Good for you posting. I think that's a good sign. I didn't want to say yesterday, but now you've opened up I'll post and try to help.


We're all the biggest limiting factor in our own businesses. I feel a lot of yours stems from beliefs and mindset.

You also seem bitter about putting in work and not getting results. It seems to permeate your mindset and responses at the moment.

I replied to one of your posts yesterday with a few podcasts that might inspire or help you. You keep saying you don't listen to podcasts (which I find weird if they might help you) but I made the effort. Yet you came back with comments about the people on the podcasts having success because they belong to "the right Twitter country club". I suspect you didn't listen to the podcasts. I also suspect if you did listen to them you'd find something wrong with them rather than just one nugget that would inspire you and nudge you in a slightly different direction.

So I think your main problem is your mindset at the moment. You seem to constantly throw the baby out with the bath water.

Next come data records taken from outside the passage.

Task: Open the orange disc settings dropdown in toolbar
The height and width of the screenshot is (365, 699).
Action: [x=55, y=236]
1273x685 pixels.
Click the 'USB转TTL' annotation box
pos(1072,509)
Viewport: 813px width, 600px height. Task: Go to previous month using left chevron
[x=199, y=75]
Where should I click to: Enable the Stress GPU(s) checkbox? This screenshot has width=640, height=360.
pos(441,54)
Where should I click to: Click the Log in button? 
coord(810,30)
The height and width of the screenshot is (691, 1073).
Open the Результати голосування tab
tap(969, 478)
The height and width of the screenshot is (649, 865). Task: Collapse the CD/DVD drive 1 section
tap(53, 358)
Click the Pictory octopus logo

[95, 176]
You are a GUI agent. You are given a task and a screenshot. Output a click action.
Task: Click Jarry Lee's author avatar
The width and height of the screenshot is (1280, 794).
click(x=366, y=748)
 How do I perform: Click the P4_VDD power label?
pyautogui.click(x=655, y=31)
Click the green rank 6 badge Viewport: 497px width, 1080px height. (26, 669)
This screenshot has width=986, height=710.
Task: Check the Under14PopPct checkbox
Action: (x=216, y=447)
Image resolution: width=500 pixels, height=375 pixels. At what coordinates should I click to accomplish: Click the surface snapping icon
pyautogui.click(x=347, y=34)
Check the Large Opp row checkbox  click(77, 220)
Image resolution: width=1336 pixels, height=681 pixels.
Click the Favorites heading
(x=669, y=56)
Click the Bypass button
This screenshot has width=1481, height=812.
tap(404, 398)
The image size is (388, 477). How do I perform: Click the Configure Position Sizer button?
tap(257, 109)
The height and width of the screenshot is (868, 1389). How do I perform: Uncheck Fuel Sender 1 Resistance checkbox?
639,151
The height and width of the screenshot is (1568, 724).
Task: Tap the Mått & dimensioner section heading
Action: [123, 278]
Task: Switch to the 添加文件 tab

You've also said you don't want to do the marketing and sales. You just want to put your head down and produce content. That's you "following your passion". It's like the Karate instructor opening a Karate school next to 20 other Dojos who doesn't want to think about marketing and sales.

It's admirable that you can churn out 150 articles/newsletters, and that you then put your head down and create X number of videos from those articles. You can certainly ACT. I suspect you'd do better if you focused equally on ASSESS and ADJUST.

Marketing isn't complicated, or sleazy. It's a process of figuring out what people want to buy, and how to sell it to them profitably. It's not "running ads", sleazy promotions, or whatever else you think marketing is.

ACT. ASSESS. ADJUST.

What's your assessment of where you're at?

How will you ADJUST?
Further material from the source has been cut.